Both agencies require a DKA warning. DKA with SGLT2 inhibitors can occur at relatively normal blood glucose levels (euglycemic DKA), making it harder to recognize. The FDA's 2015 Safety Communication noted cases requiring hospitalization across the SGLT2 inhibitor class [10]. Clinicians should advise patients to hold dapagliflozin at least 3 days before elective surgery, consistent with the American Diabetes Association's 2024 Standards of Medical Care in Diabetes [14].

Genital Mycotic Infections

Both labels report genital mycotic infections in approximately 6 to 8% of women and 2 to 4% of men in clinical trials, consistent with the glucosuria mechanism that promotes Candida overgrowth [4][7].

Volume Depletion

Both labels warn about volume depletion, particularly in patients aged 65 and older, those on loop diuretics, and those with baseline eGFR <60 mL/min/1.73 m². The FDA label recommends assessing volume status before initiating therapy in these groups [4].

Urinary Tract Infections

Both agencies note a modestly elevated rate of urinary tract infections with dapagliflozin. Serious urinary tract infections, including urosepsis and pyelonephritis, have been reported and are listed in both labels' Warnings and Precautions sections.

How Clinicians and Patients Should Read These Differences

Regulatory label differences between FDA and EMA are not academic. Physicians practicing in the United States follow the FDA Prescribing Information as the controlling document. Physicians in EU member states follow the SmPC.

For a US prescriber, the practical takeaways are:

• Farxiga is approved for three indications: T2D glycemic control, HFrEF (now including HFpEF), and CKD with eGFR ≥25 mL/min/1.73 m².
• The bladder cancer warning was removed in 2022; the DKA and Fournier's gangrene warnings remain active.
• The DAPA-HF trial showed a number needed to treat (NNT) of 21 over 18 months to prevent one primary endpoint event in patients with HFrEF [5], a clinically meaningful effect size that justifies use even in patients without diabetes.

The 2022 ACC/AHA Heart Failure Guidelines state: "In patients with HFrEF, SGLT2 inhibitors are recommended to reduce the risk of HF hospitalization and cardiovascular death (Class I, Level of Evidence A)" [15]. Dapagliflozin is one of two agents (the other being empagliflozin) supporting that Class I recommendation.

FDA Sentinel vs. EudraVigilance: The Surveillance Architecture Behind the Labels

Post-approval safety surveillance shapes labeling updates, so the tools each agency uses matter.

FDA Sentinel System

The FDA Sentinel System is an active surveillance network drawing on claims and electronic health record data from more than 300 million patient-years of longitudinal data [16]. Sentinel allows the FDA to run near-real-time queries on specific drug-event pairs.
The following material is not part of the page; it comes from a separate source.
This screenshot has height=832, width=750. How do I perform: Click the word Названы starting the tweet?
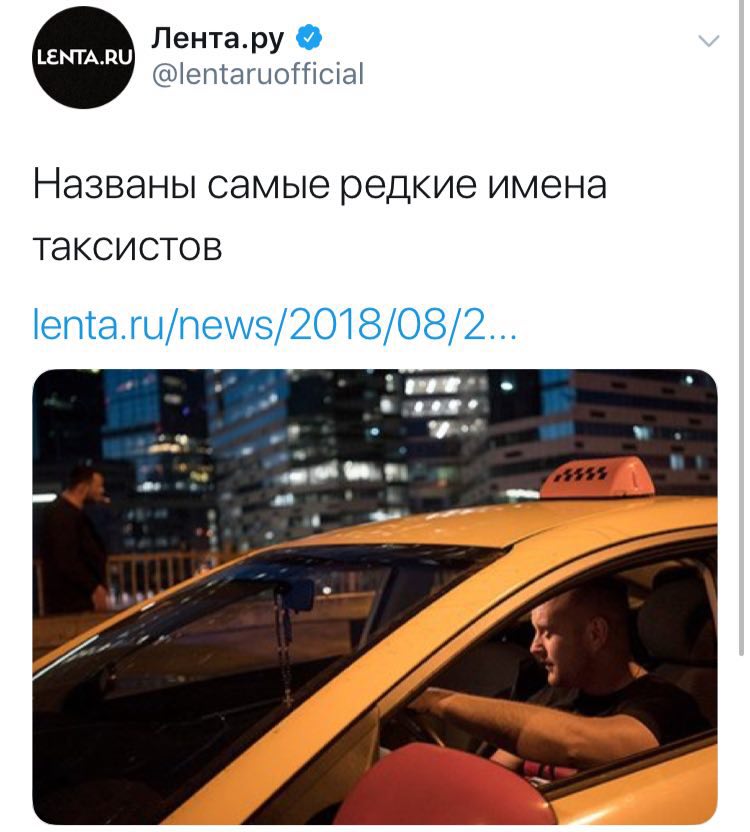pyautogui.click(x=115, y=185)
For dapagliflozin, Sentinel data contributed to the bladder cancer reassessment and to ongoing monitoring of DKA rates in real-world use.

EudraVigilance

EudraVigilance is the EMA's centralized pharmacovigilance database for adverse drug reaction reports from EU member states. It is primarily a spontaneous reporting system rather than an active surveillance network, meaning it captures reported events rather than actively interrogating population-level records. The PRAC uses EudraVigilance alongside published epidemiological studies to make benefit-risk recommendations that feed into SmPC updates.

The architectural difference matters: active surveillance (FDA Sentinel) can detect signals earlier in lower-incidence populations; spontaneous reporting (EudraVigilance) captures a broader geographic spread of real-world experience but with inherent underreporting.